Хотя он уходил, как Чеширский кот, медленно и постепенно, разве что без улыбки, появился он резко. Вот никого не было, а вот он снова сидит на камне. Ник даже моргнуть, наверное, не успел.
– Я знаю, что ты сомневаешься, – сказал Ломтев. – Это нормально.
– Вы можете читать мои мысли?
– Нет, – сказал Ломтев. – Только какие‑то отблески, сильные эмоции, общие ощущения.
– А сказали бы, если бы могли?
– Сказал бы.
– Допустим, я вам верю и вы правы, – сказал Ник. – И я согласен, что мне нужно найти моих нас… биологических родителей. Как это сделать?
– Понятия не имею, – сказал Ломтев.
– Я думал, у вас есть план.
– Меня не было здесь два десятка лет, – напомнил Ломтев. – Ты помнишь свой переезд в Австралию?
– Нет.
– И я не помню.
Ник сунул руку в карман и сжал артефакт.
– Когда в меня засунули эту штуку?
– В пять лет.
Это многое объясняло, подумал Ник. Он не помнил, что было с ним примерно… до пяти лет, хотя другие люди утверждали, что имеют гораздо более ранние воспоминания. Кто‑то помнил себя года в три, кто‑то и того раньше, но для Ника это время всегда было белым пятном. Правда, раньше он не придавал этому факту большого значения. Потому что все же индивидуально, не так ли? К тому же, что трехлетний может толком помнить о своем детстве? И, быть может, это у них и вовсе даже не настоящие воспоминания, а придуманные, в более позднем возрасте…
– А сколько мне было лет, когда вы… возродились?
– Около четырёх, – сказал Ломтев.
– Почему не сразу?
– Я не знаю, как это работает, – сказал Ломтев. – Возможно, до этого момента твой мозг сформировался недостаточно, чтобы принять мое сознание.
– Оперативной памяти не хватало?
– Я не знаю, как это работает, – повторил Ломтев.
– А почему другие лорды не возрождаются, как вы? – поинтересовался Ник. – Ведь если бы кто‑то из них смог продолжить жизнь в теле собственного сына или внука, об этом наверняка было бы известно. Это была бы сенсация.

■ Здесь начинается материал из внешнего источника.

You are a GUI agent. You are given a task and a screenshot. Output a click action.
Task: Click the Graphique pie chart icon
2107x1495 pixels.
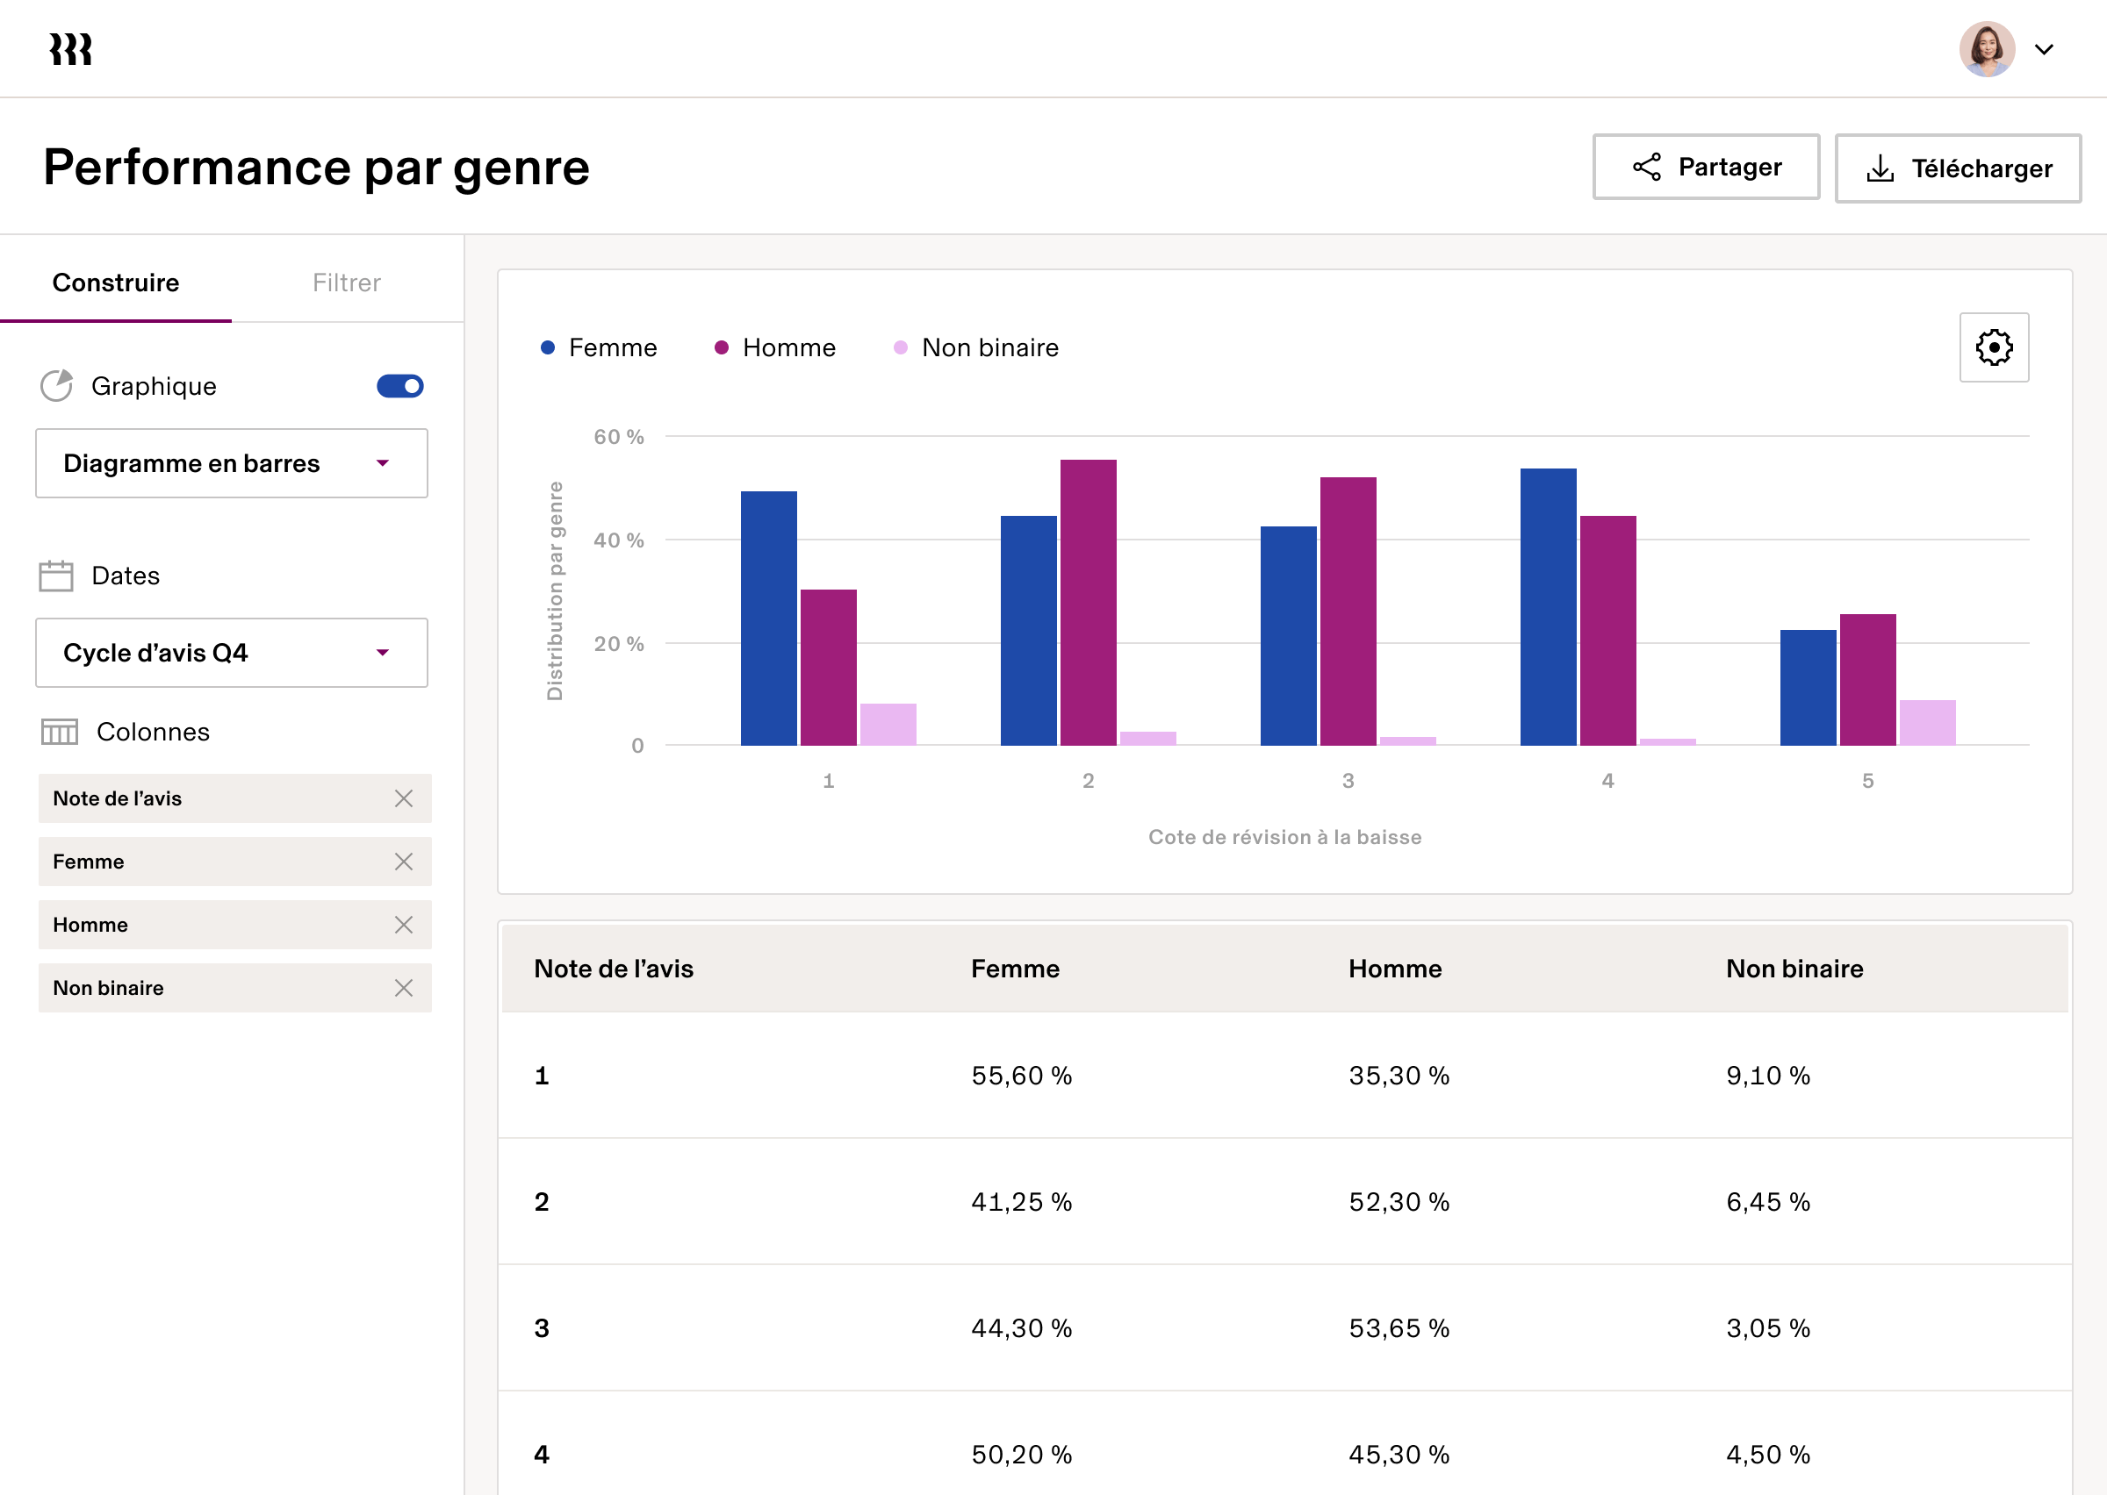click(x=56, y=387)
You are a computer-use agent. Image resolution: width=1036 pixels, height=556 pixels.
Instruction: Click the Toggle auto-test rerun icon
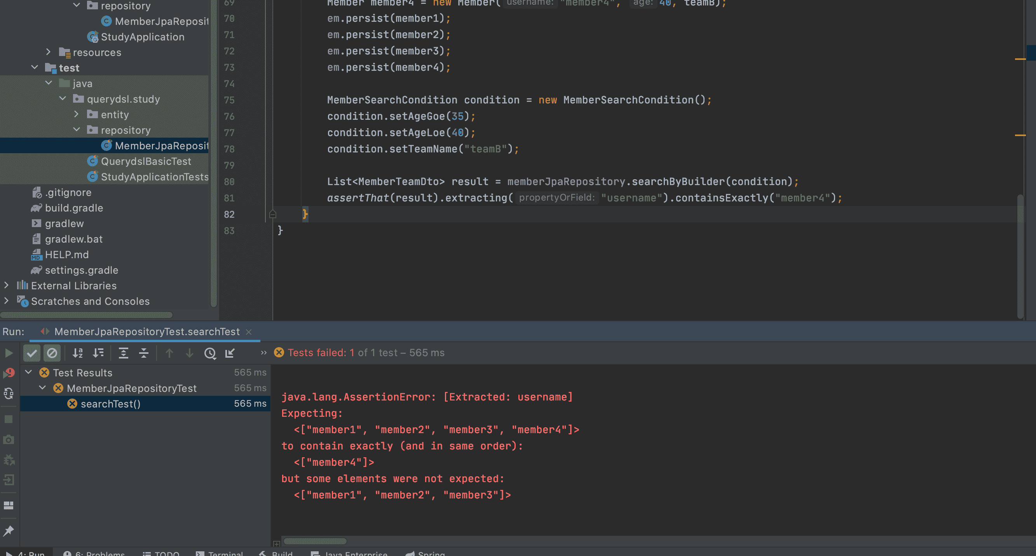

– Может быть, они просто хорошо маскируются, чтобы не порождать таких вот нездоровых сенсаций, – сказал Ломтев. – Но скорее всего, дело не в этом, а в уникальных обстоятельствах моей смерти.
– И что же там было такого уникального?
– А что тебе известно?
– Полагаю, что очень мало, – сказал Ник. – Вы убили императора, после чего были застрелены его гвардейцами при попытке сбежать с поля боя.
Ломтев покачал головой.
– Император был сыном Танатоса, земным воплощением самой смерти, – сказал он. – И меня не застрелили его гвардейцы, и уж тем более я не собирался никуда бежать. Но я понимаю, почему они так рассказывают.
– Так что же там было на самом деле?
– Меня убил сам император, – сказал Ломтев. – Ровно в тот же момент, как я убил его. И я полагаю, что при других раскладах на этом все бы для нас обоих закончилось, но проблема в том, что я убил его при помощи могущественного артефакта, который одолжил у твоего отца. Разумеется, в тот момент мы оба не подозревали о том, что это был за артефакт. Он считал, что это просто усиленное оружие, которым можно убить кого угодно, и никакими побочными свойствами этот кинжал не обладает.
– Но он, видимо, обладал.
– Да, – сказал Ломтев. – Это был ритуальный кинжал ацтеков, вывезенный из Америки во времена первых столкновений колонизаторов с аборигенами. Вывезли его, как обычную безделушку, и долгое время перепродавали, как обычную безделушку, пусть и довольно опасную, но что в наше время ты сможешь сделать с одним только кинжалом? В итоге по какой‑то случайности ее купил твой отец. А я, собираясь на свой последний бой, попросил его у твоего отца, потому что полагал, что ножей много не бывает.